[Source document]
★ ★ ★ ★ ★
On the actual audio clip, I could adjust the fade (going from full volume to none) as far as I wanted. I did it until people sounded like they had naturally stopped speaking, but not so much that I faded away what they were actually saying.

Don’t get ahead of yourself

For as good as iMovie is, I learned a hard lesson about halfway through my project. I was busy cutting clips, detaching audio and moving things around (I even tried to add a soundtrack, but more on that later) when I realized that I had somehow screwed up the video and audio synchronization. It was so bad that I could not figure out how to undo all that I had done to have the right audio playing with the right talking heads.
(A versioning feature would have been a huge help here, or even just the ability to save a project under a different name and then work on the original. This is one place where Windows video editing would have made things easier.)
So I started over, but with a better understanding of how I had to manage the project. I decided to not detach a single audio clip until I had almost every video clip and photo in position. It was like managing a complex magazine layout or collage. I gently placed all the pieces down without, in essence, applying any glue. After that I would work on creating the right voice-over segments, Ken Burnsing the photos and the very last thing I would do is add a soundtrack.

Like a melody

Even though iMovie has a track reserved for soundtrack or music, this is one of the app’s weakest areas. You have to add music sequentially; it is impossible to drop in a track at a specified place and pin it there. Eventually I figured out how to choose all my tracks and assign their order before putting them on the actual soundtrack.
★ ★ ★ ★ ★
[Information supplied]

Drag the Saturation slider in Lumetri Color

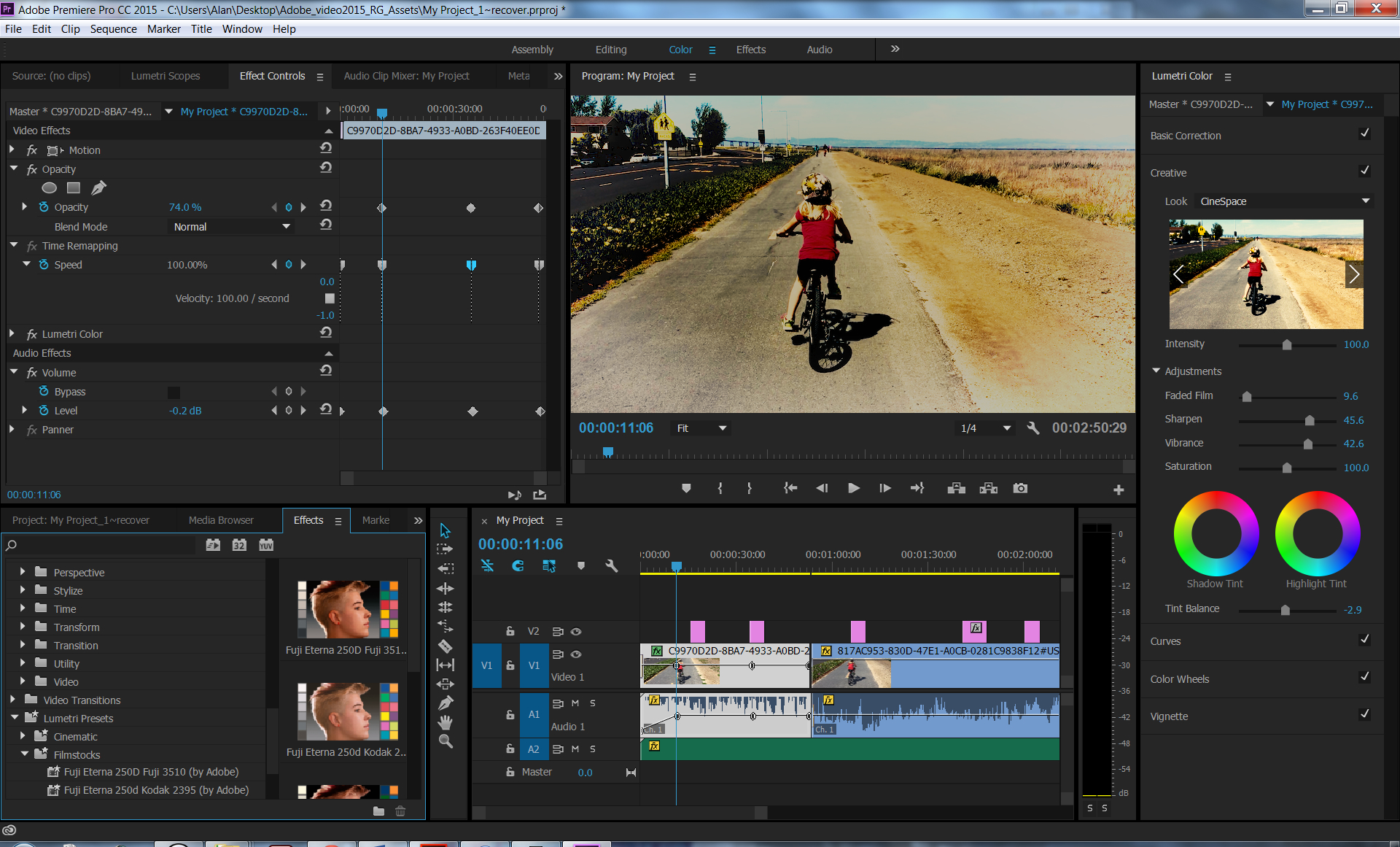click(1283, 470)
★ ★ ★ ★ ★
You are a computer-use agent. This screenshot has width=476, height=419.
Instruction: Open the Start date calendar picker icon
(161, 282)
★ ★ ★ ★ ★
[Set task] Rewrite the part of the iMovie text that opens with the words containing "(A versioning feature" and closes with "add a soundtrack.", putting "newspaper layout" in place of "magazine layout".

[Solution to this task]
(A versioning feature would have been a huge help here, or even just the ability to save a project under a different name and then work on the original. This is one place where Windows video editing would have made things easier.)
So I started over, but with a better understanding of how I had to manage the project. I decided to not detach a single audio clip until I had almost every video clip and photo in position. It was like managing a complex newspaper layout or collage. I gently placed all the pieces down without, in essence, applying any glue. After that I would work on creating the right voice-over segments, Ken Burnsing the photos and the very last thing I would do is add a soundtrack.